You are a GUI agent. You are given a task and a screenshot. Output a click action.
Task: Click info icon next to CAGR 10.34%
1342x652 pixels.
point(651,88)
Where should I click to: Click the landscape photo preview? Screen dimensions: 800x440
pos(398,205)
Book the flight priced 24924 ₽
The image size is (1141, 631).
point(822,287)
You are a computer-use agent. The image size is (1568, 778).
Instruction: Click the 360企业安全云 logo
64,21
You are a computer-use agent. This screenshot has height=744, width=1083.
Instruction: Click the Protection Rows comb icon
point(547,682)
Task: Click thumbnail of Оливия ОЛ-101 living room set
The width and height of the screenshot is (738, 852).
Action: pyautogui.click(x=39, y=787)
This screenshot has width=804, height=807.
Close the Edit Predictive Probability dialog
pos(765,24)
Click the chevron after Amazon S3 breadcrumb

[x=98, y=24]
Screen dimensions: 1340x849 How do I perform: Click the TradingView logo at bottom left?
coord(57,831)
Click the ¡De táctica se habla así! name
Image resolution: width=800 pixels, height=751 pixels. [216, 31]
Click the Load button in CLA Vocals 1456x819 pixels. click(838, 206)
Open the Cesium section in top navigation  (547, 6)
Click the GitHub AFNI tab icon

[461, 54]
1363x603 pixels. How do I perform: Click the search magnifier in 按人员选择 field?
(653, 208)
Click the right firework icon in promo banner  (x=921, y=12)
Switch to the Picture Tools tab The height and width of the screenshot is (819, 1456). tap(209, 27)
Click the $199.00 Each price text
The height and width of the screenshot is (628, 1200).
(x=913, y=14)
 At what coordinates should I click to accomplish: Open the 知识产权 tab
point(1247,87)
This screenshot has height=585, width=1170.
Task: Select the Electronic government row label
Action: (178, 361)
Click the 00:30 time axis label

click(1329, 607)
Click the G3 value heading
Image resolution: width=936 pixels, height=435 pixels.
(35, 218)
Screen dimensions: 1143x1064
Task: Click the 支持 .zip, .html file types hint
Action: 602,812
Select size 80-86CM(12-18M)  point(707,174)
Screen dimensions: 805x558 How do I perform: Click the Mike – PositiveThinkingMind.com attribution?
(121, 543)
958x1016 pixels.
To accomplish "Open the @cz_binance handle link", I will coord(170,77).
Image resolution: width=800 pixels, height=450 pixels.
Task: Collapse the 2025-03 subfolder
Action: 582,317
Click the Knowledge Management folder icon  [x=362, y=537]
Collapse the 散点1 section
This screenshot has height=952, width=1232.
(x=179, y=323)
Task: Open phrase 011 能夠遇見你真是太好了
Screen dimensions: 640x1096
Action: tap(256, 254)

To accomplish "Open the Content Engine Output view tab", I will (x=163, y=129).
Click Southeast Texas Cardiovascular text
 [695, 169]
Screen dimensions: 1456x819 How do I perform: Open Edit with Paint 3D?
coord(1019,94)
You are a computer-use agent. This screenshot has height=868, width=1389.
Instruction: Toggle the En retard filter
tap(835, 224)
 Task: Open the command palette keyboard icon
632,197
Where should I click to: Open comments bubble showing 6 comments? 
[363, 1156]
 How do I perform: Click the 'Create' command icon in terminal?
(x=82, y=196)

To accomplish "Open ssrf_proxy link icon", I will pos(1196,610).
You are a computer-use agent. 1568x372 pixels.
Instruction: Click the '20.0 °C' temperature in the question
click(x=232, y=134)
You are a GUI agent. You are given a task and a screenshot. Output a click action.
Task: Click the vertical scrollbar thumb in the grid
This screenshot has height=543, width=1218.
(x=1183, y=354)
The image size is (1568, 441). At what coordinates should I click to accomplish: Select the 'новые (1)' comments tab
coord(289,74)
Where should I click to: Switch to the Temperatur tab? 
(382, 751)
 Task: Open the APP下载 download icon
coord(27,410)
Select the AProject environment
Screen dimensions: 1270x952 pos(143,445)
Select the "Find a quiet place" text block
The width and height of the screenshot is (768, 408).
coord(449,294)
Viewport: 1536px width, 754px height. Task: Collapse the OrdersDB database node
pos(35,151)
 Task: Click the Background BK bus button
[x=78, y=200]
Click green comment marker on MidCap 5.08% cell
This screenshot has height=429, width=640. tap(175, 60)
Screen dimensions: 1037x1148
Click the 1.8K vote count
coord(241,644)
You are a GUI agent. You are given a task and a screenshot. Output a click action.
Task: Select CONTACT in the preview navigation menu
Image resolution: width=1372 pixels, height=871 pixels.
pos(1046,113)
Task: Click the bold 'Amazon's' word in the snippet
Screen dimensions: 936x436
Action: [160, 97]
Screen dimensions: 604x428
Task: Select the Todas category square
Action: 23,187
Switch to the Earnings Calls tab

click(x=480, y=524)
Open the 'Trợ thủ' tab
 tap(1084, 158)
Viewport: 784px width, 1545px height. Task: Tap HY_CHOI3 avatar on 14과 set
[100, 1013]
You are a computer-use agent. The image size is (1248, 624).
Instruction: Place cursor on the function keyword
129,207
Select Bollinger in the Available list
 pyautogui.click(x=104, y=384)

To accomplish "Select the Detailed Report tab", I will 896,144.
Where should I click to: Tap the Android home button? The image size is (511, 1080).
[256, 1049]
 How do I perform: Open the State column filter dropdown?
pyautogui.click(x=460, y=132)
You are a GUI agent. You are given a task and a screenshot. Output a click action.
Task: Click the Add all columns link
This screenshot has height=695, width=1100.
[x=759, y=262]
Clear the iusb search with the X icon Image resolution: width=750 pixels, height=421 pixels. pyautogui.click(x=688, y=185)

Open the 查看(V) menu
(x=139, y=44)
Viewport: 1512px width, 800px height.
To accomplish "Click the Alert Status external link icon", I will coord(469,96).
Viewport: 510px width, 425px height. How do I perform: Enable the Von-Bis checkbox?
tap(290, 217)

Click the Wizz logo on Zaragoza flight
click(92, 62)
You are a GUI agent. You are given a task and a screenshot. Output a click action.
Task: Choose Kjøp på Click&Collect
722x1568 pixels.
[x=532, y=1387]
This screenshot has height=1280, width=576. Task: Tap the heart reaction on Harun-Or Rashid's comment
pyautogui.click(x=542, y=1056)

###

Pick out and copy each line of the rows above that contains the string "logo", matching case exactly.

Instruction: Click the 360企业安全云 logo
Screen dimensions: 1340x849 How do I perform: Click the TradingView logo at bottom left?
Click the Wizz logo on Zaragoza flight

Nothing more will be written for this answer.